• **Assigned task**:
Give back, word for word, the lines in the listing below from the one holding "The image size is (1024, 793)." down to the one holding "Clear the selected Language with the X", both ends included.

• **Material for the task**:
•••••
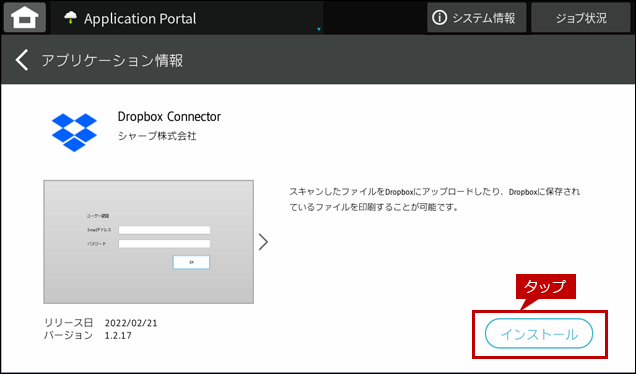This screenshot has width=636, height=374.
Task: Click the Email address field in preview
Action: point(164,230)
•••••
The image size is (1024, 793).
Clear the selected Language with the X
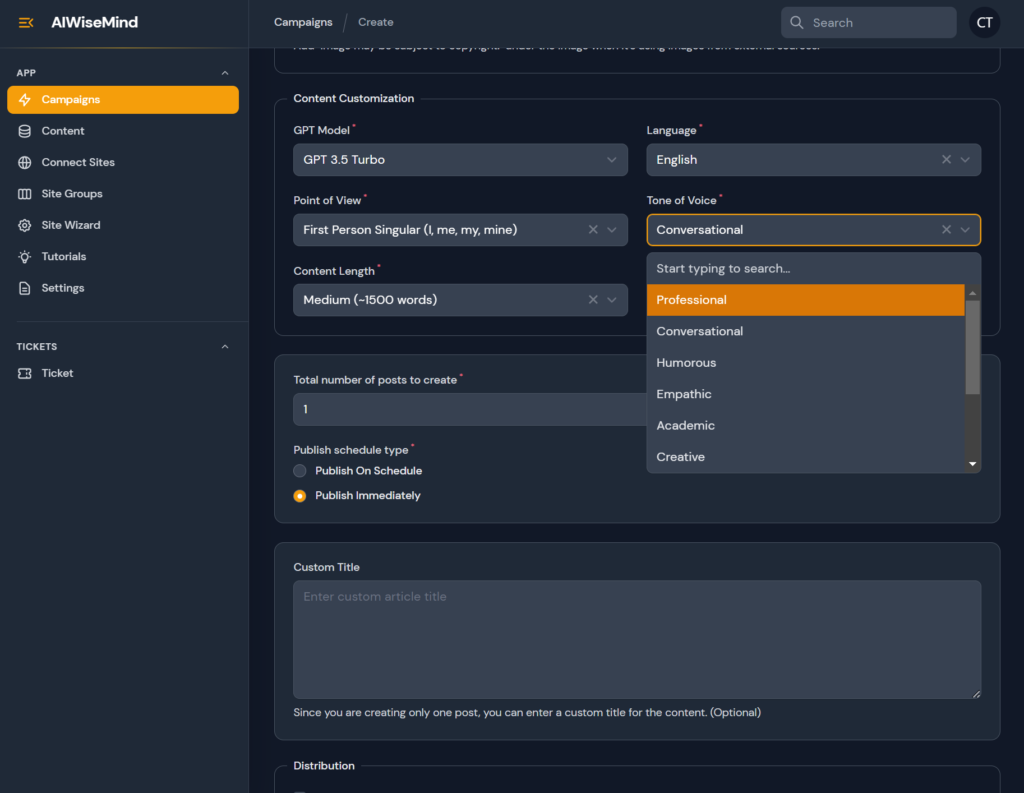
•••••
• **Response below**:
The image size is (1024, 793).
Clear the selected Language with the X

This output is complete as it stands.